Steve Cooley might well be a terrific lawyer. I have no idea, personally, and don't much care since I no longer live in Los Angeles County. I remember his campaign for LA County District Attorney being somewhat aggressive as he attempted - successfully - to cast former LACDA Ira Reiner in a "soft on criminals" light. Beyond that, I have no idea as to his qualifications for the job.

This has nothing to do with those qualifications.

What Cooley has done is worthy of the most contemptible politician. This is classic "biting the hand that feeds you" material. After the highly publicized trial of actor Robert Blake ended in acquittal on all but one count (deadlocked 11 to 1 for acquittal on that count), Cooley made a public statement that the jurors in that case were "incredibly stupid."

My hero.

Now, for the record, District Attorneys generally don't go to trial unless they feel they have a case. Certainly, Cooley and his staff must have felt like they could not only make the case, but sell it to the jury as well. As trials go, it was remarkable for it's lack of behind-the-scenes drama. In fact, there wasn't a single case of juror misconduct and the judge made note of that fact in thanking both the jury and the alternates. By all accounts they were attentive, and their deliberations left no doubt that they were considering everything entered into evidence.

So, Mr. Cooley, tell us how this doesn't sound like sour grapes?

The foreman made an excellent point in one interview. He said that comments like Mr. Cooley's only serve to cool prospective jurors' interest in future trials, and it's going to get harder and harder to seat an objective jury. That's not a good thing when you consider the number of people today who go out of their way to avoid jury duty. All they need to know now is that any disagreement with the District Attorney's office will forever brand them as "incredibly stupid."

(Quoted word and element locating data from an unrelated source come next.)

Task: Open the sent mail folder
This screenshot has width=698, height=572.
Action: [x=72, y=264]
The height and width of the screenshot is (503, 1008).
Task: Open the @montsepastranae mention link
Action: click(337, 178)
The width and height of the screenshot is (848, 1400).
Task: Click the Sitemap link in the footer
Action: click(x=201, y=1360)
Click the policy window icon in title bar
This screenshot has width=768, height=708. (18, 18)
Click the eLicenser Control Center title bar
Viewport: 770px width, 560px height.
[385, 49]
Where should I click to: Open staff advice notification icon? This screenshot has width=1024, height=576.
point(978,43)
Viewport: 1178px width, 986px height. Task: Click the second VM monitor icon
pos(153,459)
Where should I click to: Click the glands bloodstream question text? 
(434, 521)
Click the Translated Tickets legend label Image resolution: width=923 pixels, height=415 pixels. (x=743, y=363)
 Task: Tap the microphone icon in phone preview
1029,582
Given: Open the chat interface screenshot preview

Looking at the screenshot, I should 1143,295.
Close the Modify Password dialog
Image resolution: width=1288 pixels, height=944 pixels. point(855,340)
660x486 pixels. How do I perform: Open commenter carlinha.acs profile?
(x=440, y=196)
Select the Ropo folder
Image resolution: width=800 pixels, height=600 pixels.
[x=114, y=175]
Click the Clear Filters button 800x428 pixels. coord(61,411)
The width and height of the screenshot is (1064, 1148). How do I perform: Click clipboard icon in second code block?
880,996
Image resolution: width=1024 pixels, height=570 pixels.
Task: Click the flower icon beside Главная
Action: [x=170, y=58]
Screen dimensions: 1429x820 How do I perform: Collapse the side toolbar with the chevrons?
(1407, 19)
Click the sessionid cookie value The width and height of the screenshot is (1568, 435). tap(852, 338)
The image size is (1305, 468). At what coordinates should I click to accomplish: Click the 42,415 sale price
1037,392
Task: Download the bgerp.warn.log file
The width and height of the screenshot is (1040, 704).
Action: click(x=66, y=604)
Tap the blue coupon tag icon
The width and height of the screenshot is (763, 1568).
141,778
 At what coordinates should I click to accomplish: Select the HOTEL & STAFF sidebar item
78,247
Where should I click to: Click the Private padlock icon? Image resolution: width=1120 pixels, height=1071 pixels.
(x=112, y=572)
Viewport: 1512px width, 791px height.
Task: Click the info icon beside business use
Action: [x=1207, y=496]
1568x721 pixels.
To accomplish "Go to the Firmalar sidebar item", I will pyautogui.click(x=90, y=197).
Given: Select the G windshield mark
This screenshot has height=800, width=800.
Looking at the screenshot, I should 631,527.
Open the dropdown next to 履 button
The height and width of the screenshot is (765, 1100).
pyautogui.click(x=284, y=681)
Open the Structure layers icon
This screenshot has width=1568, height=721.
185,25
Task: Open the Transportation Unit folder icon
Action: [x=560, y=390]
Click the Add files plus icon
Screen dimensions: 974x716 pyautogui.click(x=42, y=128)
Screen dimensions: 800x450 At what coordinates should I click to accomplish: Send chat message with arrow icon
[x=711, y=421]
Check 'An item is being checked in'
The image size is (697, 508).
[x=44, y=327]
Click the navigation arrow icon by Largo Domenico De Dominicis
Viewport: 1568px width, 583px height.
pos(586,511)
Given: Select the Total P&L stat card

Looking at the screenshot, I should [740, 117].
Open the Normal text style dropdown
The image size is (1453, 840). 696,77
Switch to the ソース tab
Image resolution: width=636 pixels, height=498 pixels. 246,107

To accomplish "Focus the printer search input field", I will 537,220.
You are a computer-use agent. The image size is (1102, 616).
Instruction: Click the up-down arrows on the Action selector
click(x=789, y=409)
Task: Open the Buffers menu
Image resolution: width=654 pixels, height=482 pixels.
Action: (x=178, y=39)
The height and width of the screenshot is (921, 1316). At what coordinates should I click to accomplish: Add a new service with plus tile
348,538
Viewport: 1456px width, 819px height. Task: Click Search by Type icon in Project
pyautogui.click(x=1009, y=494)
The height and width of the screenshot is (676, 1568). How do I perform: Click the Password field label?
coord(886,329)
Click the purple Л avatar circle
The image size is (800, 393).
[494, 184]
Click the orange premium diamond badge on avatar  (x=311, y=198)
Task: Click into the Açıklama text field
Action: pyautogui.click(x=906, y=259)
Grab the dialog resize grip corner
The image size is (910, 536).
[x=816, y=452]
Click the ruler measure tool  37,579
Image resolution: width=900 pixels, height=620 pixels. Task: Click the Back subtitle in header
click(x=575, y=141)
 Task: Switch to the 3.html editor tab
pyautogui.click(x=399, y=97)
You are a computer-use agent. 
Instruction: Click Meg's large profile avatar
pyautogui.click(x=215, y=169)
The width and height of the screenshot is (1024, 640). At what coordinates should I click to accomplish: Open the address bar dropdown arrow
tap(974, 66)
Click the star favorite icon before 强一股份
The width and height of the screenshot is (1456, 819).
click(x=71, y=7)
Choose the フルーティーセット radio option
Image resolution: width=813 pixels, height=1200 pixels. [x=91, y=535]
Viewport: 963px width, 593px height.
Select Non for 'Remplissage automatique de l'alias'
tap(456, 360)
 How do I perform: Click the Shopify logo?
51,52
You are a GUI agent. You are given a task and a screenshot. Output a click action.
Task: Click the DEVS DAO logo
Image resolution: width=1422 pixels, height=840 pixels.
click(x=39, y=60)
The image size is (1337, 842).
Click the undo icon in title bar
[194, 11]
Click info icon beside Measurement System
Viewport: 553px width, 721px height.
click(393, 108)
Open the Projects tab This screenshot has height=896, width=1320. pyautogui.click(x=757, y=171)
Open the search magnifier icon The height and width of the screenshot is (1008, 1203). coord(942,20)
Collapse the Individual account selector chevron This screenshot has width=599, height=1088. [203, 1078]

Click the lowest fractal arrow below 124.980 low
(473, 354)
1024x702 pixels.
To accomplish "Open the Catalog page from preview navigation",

That, Mr. Cooley, is no way to define our constitutional system of justice. The system worked in this case, and it worked well. I don't necessarily believe Mr. Blake was any more innocent than you apparently do, but I also know that your office did not do the job they were paid to do. They did not prove beyond reasonable doubt that Blake pulled that trigger. Period.

Care to denigrate someone's intelligence, Mr. Cooley? Talk to the mirror.